Antonio Ciontoli è stato condannato a 14 anni per l’omicidio volontario di Marco Vannini, la moglie e i due figli condannati invece a 9 anni e 4 mesi

Per l’omicidio di Marco Vannini, avvenuto nel maggio del 2015 a Ladispli, Antonio Ciontoli è stato condannato a 14 anni, la moglie e i due figli sono stati invece condannati a 9 anni e 4 mesi.

A stabilire la condanna i giudici della seconda sezione della Corte d’Assise di Appello di Roma. Nei confronti di Antonio Ciontoli è stato riconosciuto il reato di omicidio volontario con dolo eventuale, nei confronti dei figli e della moglie è stato invece riconosciuto l’omicidio volontario anomalo.

Ciontoli ha chiesto perdono per quello che ha fatto, sa di non essere la vittima ma il solo responsabile della tragedia. L’uomo ha poi detto: “Sulla mia pelle sento quanto possa essere insopportabile, perché innaturale, dover sopportare la morte di un ragazzo di vent’anni, bello come il sole e buono come il pane. Quando si spegneranno le luci su questa vicenda, rimarrà il dolore lacerante a cui ho condannato chi ha amato Marco. Resterà il rimorso di quanto Marco è stato bello e di quanto avrebbe potuto esserlo ancora e che a causa del mio errore non sarà. Marco è stato il mio irrecuperabile errore”.

In lacrime la madre di Marco Vannini ha invece detto: “Finalmente è stato dimostrato quello che era palese fin dall’inizio. Se fosse stato soccorso subito Marco sarebbe qui. La giustizia esiste e per questo non dovete mai mollare”.

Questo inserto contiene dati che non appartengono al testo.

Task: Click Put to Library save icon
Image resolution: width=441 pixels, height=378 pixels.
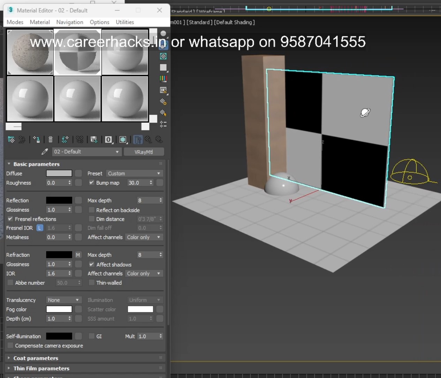Action: coord(94,140)
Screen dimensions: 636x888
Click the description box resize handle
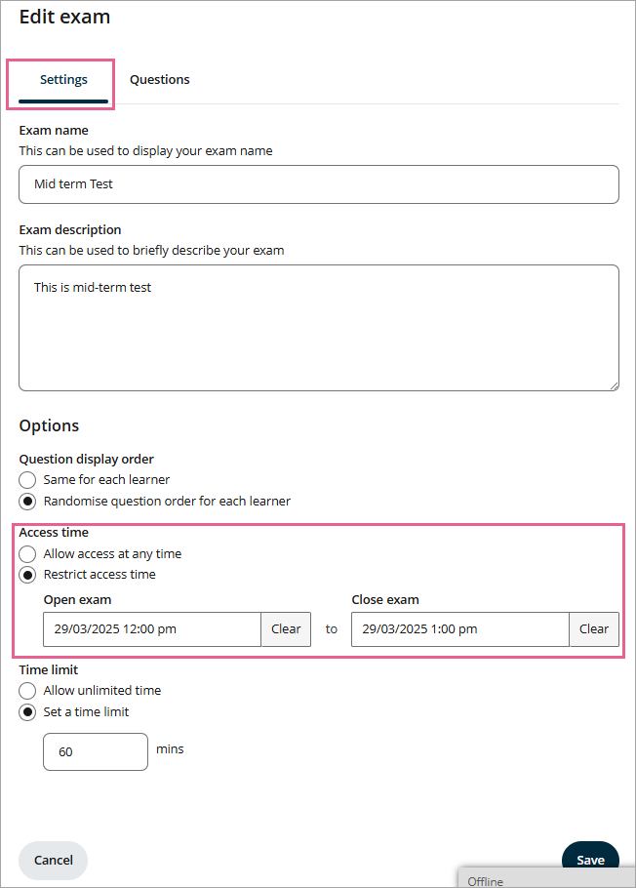click(613, 384)
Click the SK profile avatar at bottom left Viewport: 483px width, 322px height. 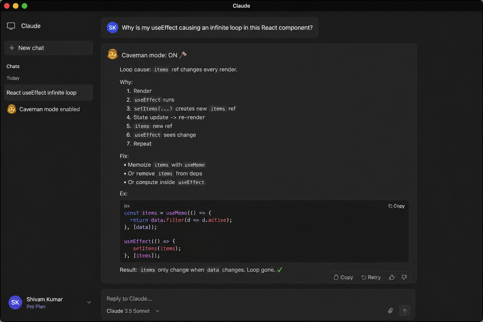pyautogui.click(x=15, y=303)
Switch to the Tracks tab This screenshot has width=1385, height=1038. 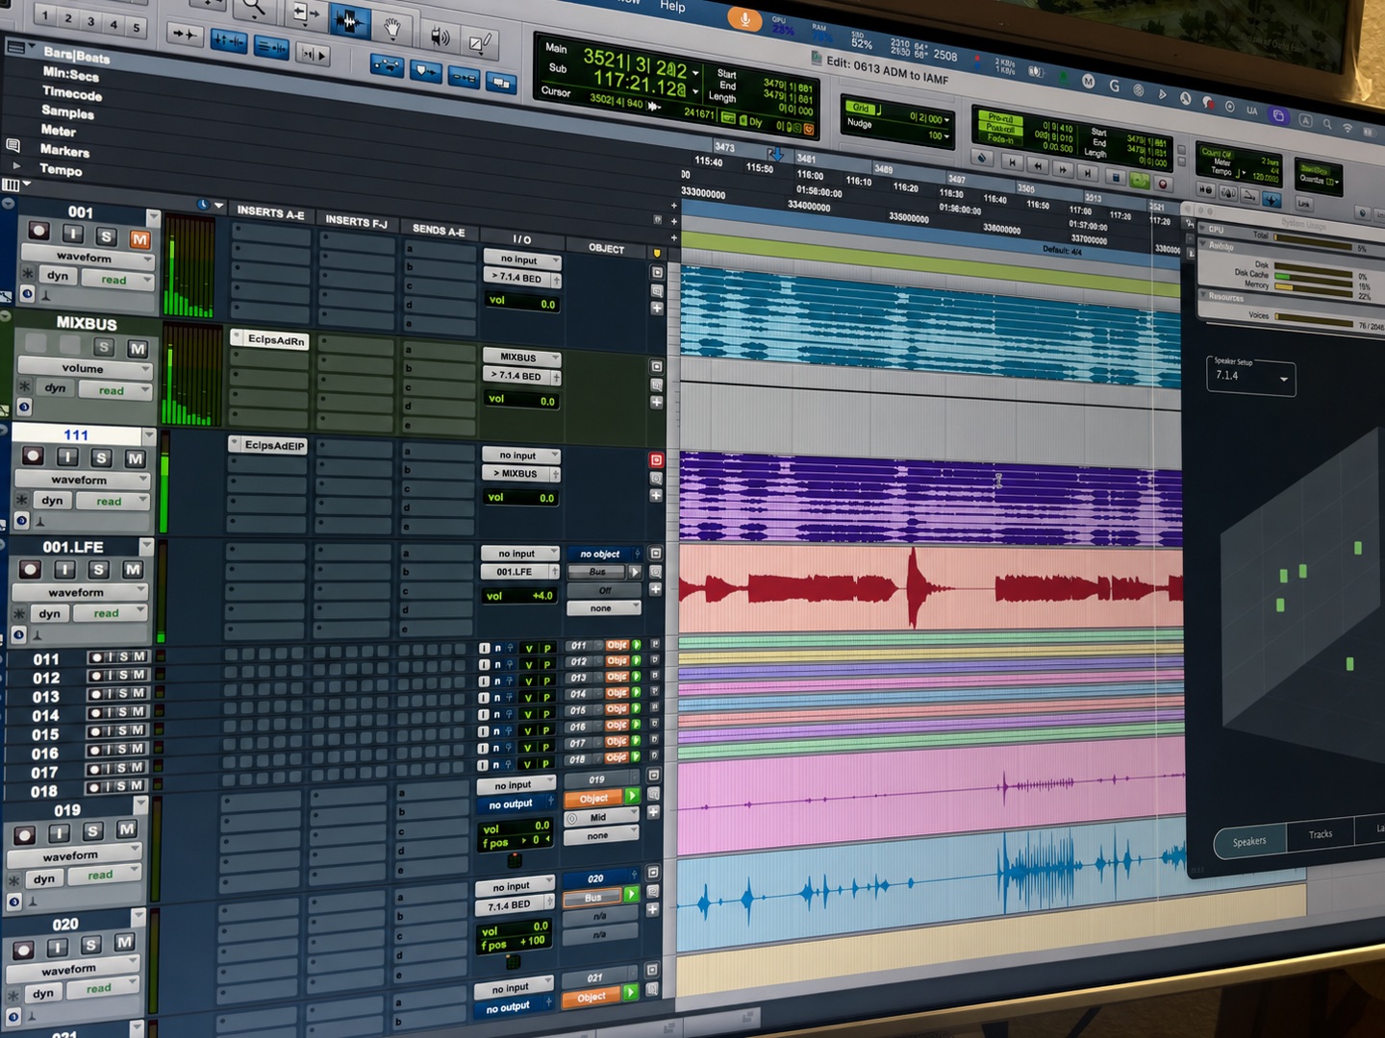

Il pg Vincenzo Saveriano durante le repliche ha detto: “Un secondo dopo lo sparo è scattata la condotta illecita. Tutti i soggetti sono rimasti inerti, non hanno alzato un dito per aiutare Marco. Un pieno concorso, una piena consapevolezza di quello che voleva fare Antonio Ciontoli e cioè di non far sapere dello sparo. Tra la vita di Marco e il posto di lavoro del capofamiglia, hanno scelto la seconda cosa”.